As you can see, Cameron is assigned receivers in the large family of 5 (Haley, Phil, Alex, Luke, and Claire) more often than the other, smaller family of three (Manny, Jay, and Gloria). This happens even when the inputed family list is shuffled by family and within each family (see fn shuffle_families in src/lib.rs).

Here's the printout for the failed Manny test, which has a similar bias as the Cameron test:

---- integration_tests::chi_squared_test_manny stdout ----
For Manny... 
We expected Manny to give to Luke 125 times out of 1000; Observed: 170 times out of 1000
We expected Manny to give to Lily 125 times out of 1000; Observed: 56 times out of 1000
We expected Manny to give to Haley 125 times out of 1000; Observed: 149 times out of 1000
We expected Manny to give to Claire 125 times out of 1000; Observed: 166 times out of 1000
We expected Manny to give to Phil 125 times out of 1000; Observed: 176 times out of 1000
We expected Manny to give to Cameron 125 times out of 1000; Observed: 61 times out of 1000
We expected Manny to give to Alex 125 times out of 1000; Observed: 144 times out of 1000
We expected Manny to give to Mitchell 125 times out of 1000; Observed: 78 times out of 1000
For Manny, found a chi squared of 146.48

I can't figure out how to get these two tests to pass. Or if that's even possible.

In an effort to make these two tests pass (as written), I had the code shuffle both the order of families and the order of names within the families for each trial (see: fn shuffle_families in src/lib.rs). I also tried assigning receivers to the two small families first and then assigning members of the large family. Neither made the tests pass.
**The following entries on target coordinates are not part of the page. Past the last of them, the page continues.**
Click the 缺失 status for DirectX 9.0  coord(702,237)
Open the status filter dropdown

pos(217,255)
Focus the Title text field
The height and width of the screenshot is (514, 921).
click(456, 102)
Given that one of the requirements of the system is that you cannot be assigned to give to a member of your own immediate family (and that nuclear families will almost certainly be of different sizes), I'm not sure if it's even possible to make the chi-squared tests pass as I've written them.

That said...

One idea, though: the program should do a full restart whenever a "bad" choice (i.e. picks herself, picks someone in her family, or someone she has given to in the past) is made randomly. That way, when we finally get a "good" run-through, we're more assured that every selection was freely random.